***** Exercise input

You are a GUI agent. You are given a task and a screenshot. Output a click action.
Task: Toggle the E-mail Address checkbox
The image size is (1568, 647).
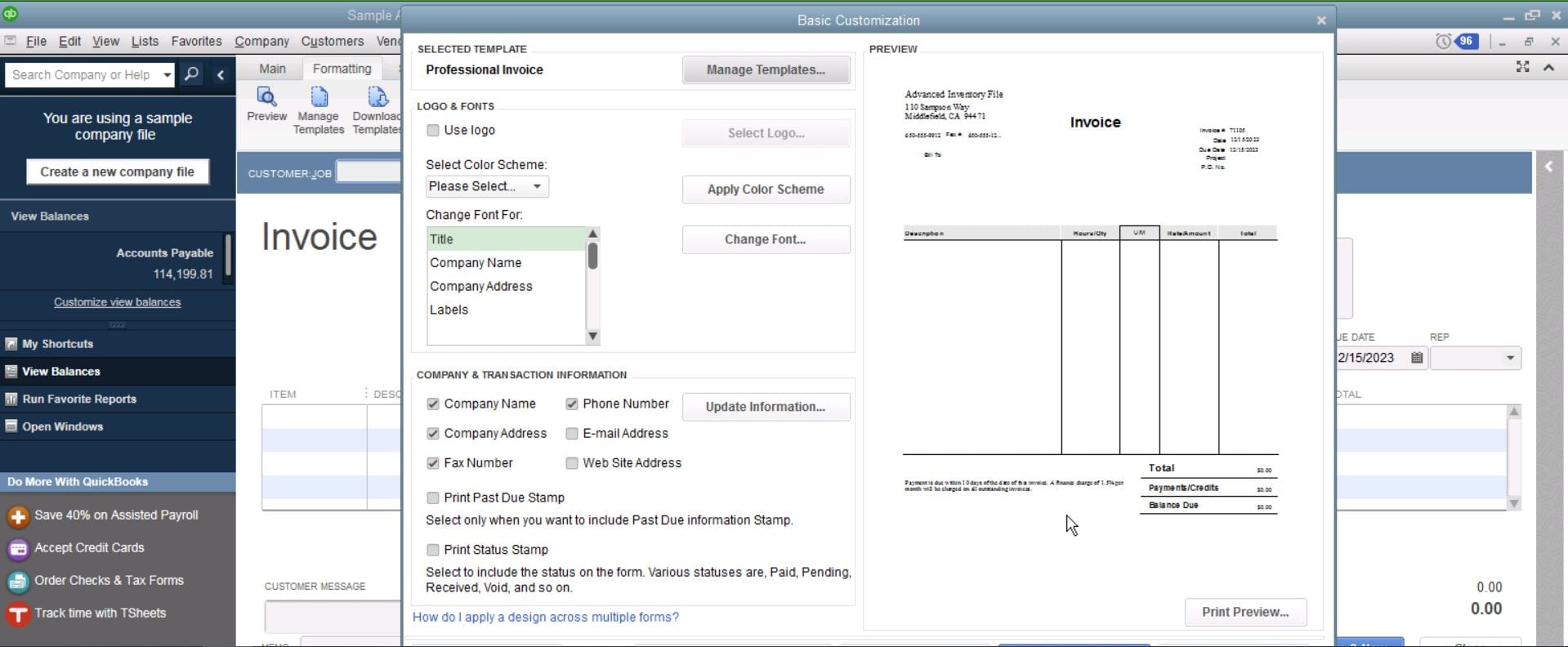click(572, 434)
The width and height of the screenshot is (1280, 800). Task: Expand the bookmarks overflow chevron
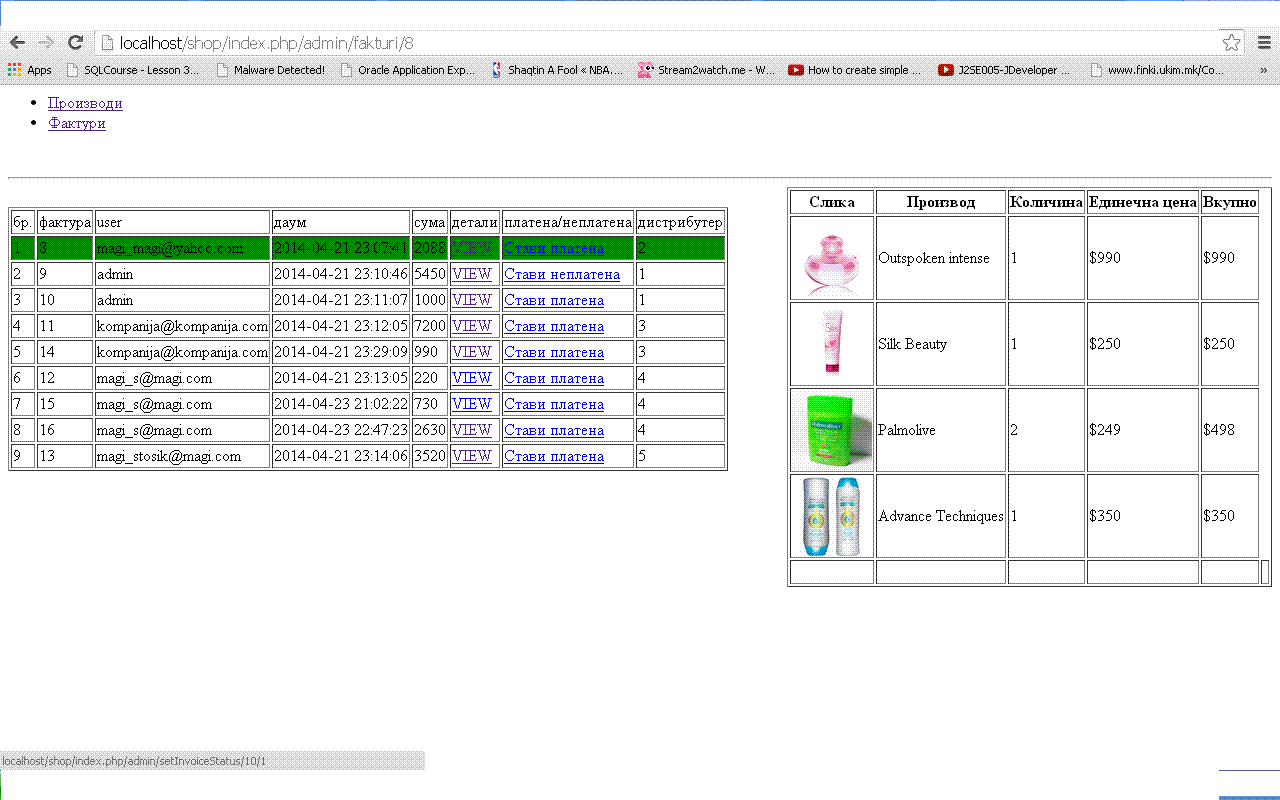click(1263, 70)
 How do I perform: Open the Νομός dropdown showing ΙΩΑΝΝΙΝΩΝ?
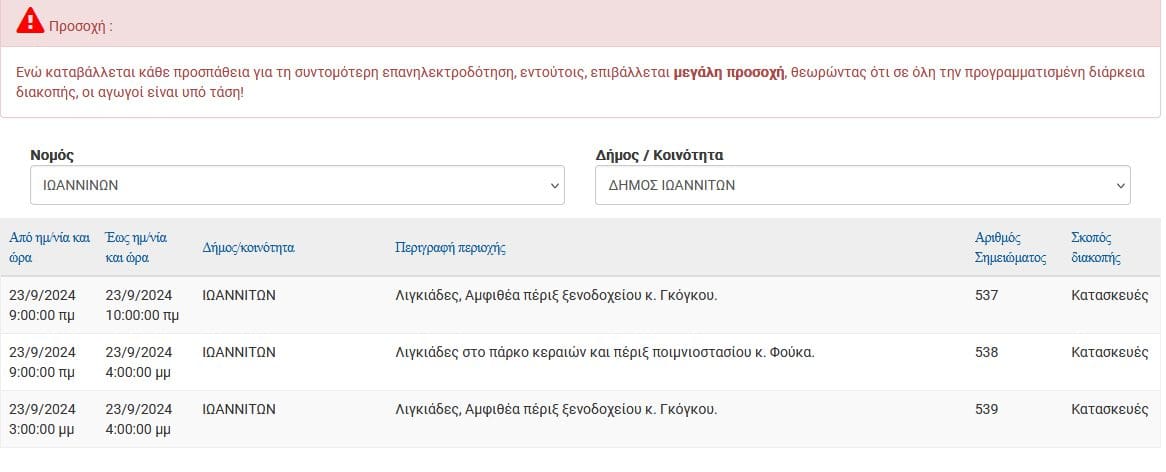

**********

Problem statement - Only the lines from the line with "The width and" through the end of the records belong in your copy. Repeat them exactly, without pictures.

Solved exercise -
The width and height of the screenshot is (1280, 800). Task: Expand the bookmarks overflow chevron
click(1263, 70)
 How do I perform: Open the Νομός dropdown showing ΙΩΑΝΝΙΝΩΝ?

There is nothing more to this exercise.